I am married to a wonderful, loving man who lost a brother to AIDS in 1995. My husband says that when his brother was diagnosed in the late 80's/early 90's, the only treatments that were available were AZT, ddI, and ddC, and just before his death, d4T was a trial drug. Since my brother-in-law could not tolerate any of these drugs at all and there were no other options available, he perished very quickly and painfully without even being plagued by facial wasting. Now that we have come a long way in improving the life expectancy and quality of life of patients with HIV/AIDS, why are Zerit and Videx, which are so outdated and cause similar side effects to those of Hivid, still on the market when Hivid has been discontinued long ago? I think it is a real disgrace that, even after so many years of experience dealing with the epidemic, so many innocent, vulnerable people in underpriviledged countries are still knowingly exposed to the disfiguring and often irreversible side effects of these merciless drugs. Bristol Meyers-Squibb should be ashamed of itself to think that it can still make money off of medicines that they know (or should know, by now) can have a detrimental impact on the quality of life -- and possibly even on the lifespan -- on people who are struggling to survive. If more and more patients refuse to comply with their medicine schedules because of unbearable side effects and subsequently succumb to AIDS, I strongly feel that lawsuits may need to be filed against uncompassionate pharmeceutical companies for continuing to push these toxic drugs at these unfortunate people. I think the U.S. and other developed countries need to make more efforts towards helping AIDS patients in the third world to access more of the better, more tolerable cocktails we enjoy, so that they can not only survive longer but also have better quality lives.

My brother-in-law, whom I never met (my husband and I met in 2007), was only 34 at the time of his death. He was only infected with HIV a few years, and his virus was aggressive and fast-progressing. My husband says his brother did not experience any disfiguring side effects, but his main side effect was peripheral neuropathy, which was quite painful and made it difficult for him to walk or move. OI's included thrush and KS (inside his mouth), some wasting, and PCP; my mother-in-law says his T-cell count dropped as low as 6. My husband and I believe that, had better drugs such as Atripla, Isentress, Intelence, Prezista, etc., been available to his brother, he might have lived long enough to meet his new sister-in-law and be in our wedding party a little over a year ago.

So, what is your intake on the continued use of the remaining two "D"-drugs? Do you think that, as more new drugs continue to come through the pipeline, Zerit and Videx, like Hivid, will eventually disappear completely from the U.S. market? While I agree with most people that exposing oneself to HIV is a big mistake in the first place, we are all human and dealing with unforgiving side effects is not a just way to have to pay for it all.

Response from Dr. Pierone

Zerit, Videx, and AZT are not as commonly used in the United States because most clinicians understand that better drugs are available.
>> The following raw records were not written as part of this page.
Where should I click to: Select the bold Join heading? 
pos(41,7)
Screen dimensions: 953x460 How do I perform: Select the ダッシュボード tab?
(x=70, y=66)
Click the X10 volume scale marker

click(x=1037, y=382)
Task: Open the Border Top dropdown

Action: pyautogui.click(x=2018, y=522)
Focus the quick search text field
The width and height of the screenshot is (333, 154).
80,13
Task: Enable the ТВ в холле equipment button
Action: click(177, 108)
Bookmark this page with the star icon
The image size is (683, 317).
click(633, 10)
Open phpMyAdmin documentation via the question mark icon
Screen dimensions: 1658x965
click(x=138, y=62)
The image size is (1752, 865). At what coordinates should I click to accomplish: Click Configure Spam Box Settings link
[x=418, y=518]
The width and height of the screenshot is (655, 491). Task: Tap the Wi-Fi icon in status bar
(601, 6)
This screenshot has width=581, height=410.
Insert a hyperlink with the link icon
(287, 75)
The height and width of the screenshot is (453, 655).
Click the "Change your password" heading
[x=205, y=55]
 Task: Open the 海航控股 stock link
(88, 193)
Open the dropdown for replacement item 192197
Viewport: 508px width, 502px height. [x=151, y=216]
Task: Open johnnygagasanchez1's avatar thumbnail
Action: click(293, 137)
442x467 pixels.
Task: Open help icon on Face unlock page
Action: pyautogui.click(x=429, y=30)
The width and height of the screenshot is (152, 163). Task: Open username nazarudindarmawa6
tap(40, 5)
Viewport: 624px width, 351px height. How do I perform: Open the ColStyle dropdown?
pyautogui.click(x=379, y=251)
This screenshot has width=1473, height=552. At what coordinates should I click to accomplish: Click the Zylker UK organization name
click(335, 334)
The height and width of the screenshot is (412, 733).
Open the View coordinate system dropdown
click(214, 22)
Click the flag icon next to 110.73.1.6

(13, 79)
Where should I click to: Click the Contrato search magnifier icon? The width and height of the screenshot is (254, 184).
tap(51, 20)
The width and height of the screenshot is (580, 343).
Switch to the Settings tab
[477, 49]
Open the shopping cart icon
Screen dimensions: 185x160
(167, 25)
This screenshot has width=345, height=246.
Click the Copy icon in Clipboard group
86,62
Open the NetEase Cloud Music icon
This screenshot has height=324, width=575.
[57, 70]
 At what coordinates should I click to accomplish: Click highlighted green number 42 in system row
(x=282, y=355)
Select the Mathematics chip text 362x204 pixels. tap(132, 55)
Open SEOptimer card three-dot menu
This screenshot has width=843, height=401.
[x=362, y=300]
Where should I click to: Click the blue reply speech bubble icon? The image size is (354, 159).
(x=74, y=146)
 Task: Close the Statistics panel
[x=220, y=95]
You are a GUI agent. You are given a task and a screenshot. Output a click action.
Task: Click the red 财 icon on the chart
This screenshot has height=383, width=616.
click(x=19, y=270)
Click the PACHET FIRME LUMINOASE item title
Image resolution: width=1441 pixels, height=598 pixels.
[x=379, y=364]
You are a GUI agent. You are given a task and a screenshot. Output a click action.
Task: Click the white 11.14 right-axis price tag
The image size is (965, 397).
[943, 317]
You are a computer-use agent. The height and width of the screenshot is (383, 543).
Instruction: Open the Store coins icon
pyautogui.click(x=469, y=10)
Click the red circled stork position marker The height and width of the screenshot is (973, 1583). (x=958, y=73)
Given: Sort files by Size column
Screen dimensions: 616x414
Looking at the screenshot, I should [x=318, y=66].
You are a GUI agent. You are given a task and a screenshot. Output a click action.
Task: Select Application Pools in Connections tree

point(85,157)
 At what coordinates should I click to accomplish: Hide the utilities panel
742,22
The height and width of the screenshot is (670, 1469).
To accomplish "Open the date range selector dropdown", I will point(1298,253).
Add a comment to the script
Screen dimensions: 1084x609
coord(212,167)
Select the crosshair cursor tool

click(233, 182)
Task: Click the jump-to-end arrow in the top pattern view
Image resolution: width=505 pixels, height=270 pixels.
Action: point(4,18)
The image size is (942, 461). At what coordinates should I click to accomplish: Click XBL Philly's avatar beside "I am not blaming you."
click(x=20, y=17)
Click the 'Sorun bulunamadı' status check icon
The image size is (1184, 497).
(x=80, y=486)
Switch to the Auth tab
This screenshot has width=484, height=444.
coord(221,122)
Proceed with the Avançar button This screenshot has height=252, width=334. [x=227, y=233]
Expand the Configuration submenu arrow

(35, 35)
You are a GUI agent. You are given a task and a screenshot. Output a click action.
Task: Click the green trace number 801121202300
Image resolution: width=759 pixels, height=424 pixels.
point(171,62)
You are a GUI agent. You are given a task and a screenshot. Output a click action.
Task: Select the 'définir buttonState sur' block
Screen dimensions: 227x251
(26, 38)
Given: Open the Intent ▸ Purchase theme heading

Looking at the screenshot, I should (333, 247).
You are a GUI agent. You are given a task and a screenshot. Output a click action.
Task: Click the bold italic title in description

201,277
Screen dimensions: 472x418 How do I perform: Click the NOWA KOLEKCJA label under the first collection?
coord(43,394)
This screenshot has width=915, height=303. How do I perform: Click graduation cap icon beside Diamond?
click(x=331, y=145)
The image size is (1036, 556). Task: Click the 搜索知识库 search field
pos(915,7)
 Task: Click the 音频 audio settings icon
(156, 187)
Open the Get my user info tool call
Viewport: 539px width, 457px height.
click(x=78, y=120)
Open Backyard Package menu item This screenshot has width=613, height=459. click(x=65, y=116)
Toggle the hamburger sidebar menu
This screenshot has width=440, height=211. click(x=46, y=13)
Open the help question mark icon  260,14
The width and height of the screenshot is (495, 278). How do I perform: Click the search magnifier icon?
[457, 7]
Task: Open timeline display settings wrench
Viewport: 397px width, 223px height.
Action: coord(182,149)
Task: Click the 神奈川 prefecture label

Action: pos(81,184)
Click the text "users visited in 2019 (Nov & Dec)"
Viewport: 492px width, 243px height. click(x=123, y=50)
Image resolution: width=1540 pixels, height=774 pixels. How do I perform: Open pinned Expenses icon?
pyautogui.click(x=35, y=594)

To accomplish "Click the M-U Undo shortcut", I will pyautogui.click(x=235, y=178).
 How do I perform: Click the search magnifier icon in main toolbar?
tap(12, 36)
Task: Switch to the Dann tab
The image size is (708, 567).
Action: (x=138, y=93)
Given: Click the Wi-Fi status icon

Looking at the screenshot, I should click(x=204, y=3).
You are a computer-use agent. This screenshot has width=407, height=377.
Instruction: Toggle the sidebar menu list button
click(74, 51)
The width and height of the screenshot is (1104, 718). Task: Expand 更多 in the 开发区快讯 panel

These medications are sometimes prescribed by clinicians who have not kept up with advances in treatment. Also, there are patients who have been on these medications for many years and inertia (from patient or doctor) may delay a switch to a safer alternative. There are also patients with multi-drug resistant virus who benefit from one of these older nukes, but this scenario seldom occurs anymore. I don't think these medications will disappear completely, but the use will continue to dwindle.

From a global perspective, there has been a shift in the prescribing pattern away from these antiretroviral agents, and this trend should continue to accelerate.

I hope that this information helps and thanks for posting.